BGH, Urteil vom 17. Februar 2023, Az.: V ZR 22/22

Die rechtskräftige Feststellung der Nichtigkeit eines Grundstückskaufvertrages betrifft auch eine damit verbundene Auflassungsvormerkung.


Die Parteien schlossen einen aufschiebend bedingten Kaufvertrag über das Grundstück des Klägers. Zu dessen Absicherung wurde zugunsten des Beklagten eine Auflassungsvormerkung in das Grundbuch eingetragen. Bei einem Treffen bereits vor Vertragsschluss zahlte der Beklagte dem Kläger EUR 50.000 in bar für ein angebliches Darlehen. Unter der Behauptung, der Beklagte habe sein Optionsrecht nicht ausgeübt, verlangte der Kläger später Bewilligung der Löschung der Vormerkung. Dies wurde im ersten Vorprozess in Hinblick auf den noch bestehenden Kaufvertrag abgewiesen. Im zweiten Vorprozess wurde der Kläger zur Rückzahlung des Darlehens verurteilt. Das Landgericht hatte der sodann begehrten Feststellung der Nichtigkeit des Kaufvertrages aufgrund der sich als „Schwarzgeldabrede“ herausstellen-den Vereinbarung über EUR 50.000 stattgegeben. Die Löschungsbewilligung wurde mit der Begründung zurückgewiesen, dass der erneuten Entscheidung das rechtskräftige Urteil des ersten Vorprozesses entgegenstehe.


Eine diesbezügliche Revision vor dem BGH hatte jedoch Erfolg. Materielle Rechtskraft im Zivilprozess bedeutet grundsätzlich, dass der Inhalt eines rechtskräftig ergangenen Urteils für spätere Prozesse verbindlich ist. Widersprechende Entscheidungen, die denselben Streitgegenstand betreffen, sind daher unzulässig.
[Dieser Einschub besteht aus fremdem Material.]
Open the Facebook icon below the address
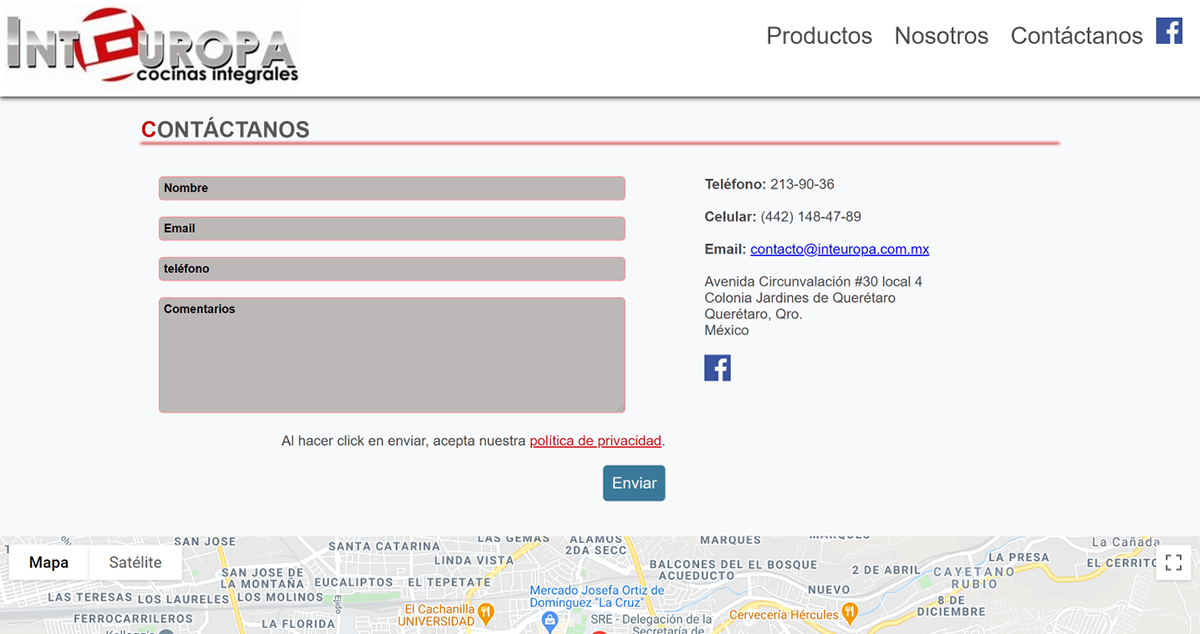click(x=717, y=368)
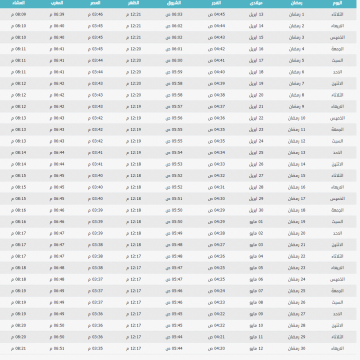The height and width of the screenshot is (360, 360).
Task: Click the اليوم column header
Action: click(x=337, y=3)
Im vorliegenden Fall treffe es zwar zu, dass das Löschungsbegehren gestützt auf den Nichteintritt der Bedingung im ersten Vorprozess abschließend abgelehnt wurde. Bei natürlicher Betrachtungsweise beruhe die Nichtigkeit des Kaufvertrages aus diesem Grund und die später vorgebrachte Nichtigkeit wegen Schwarzgeldabrede auch auf einem einheitlichen Lebenssachverhalt. Dem Grunde nach sei die erneute Klage angesichts desselben Streitgegenstands unzulässig. Allerdings stehe ein rechtskräftiges Urteil einer erneuten Entscheidung dann nicht entgegen, wenn sich derjenige Sachverhalt der Entscheidung nachträglich geändert habe, der für die im früheren Urteil ausgesprochene Rechtsfolge maßgeblich war. Die Annahme solch veränderter Tatsachen käme hier gerade aufgrund der Akzessorietät der Vormerkung in Betracht.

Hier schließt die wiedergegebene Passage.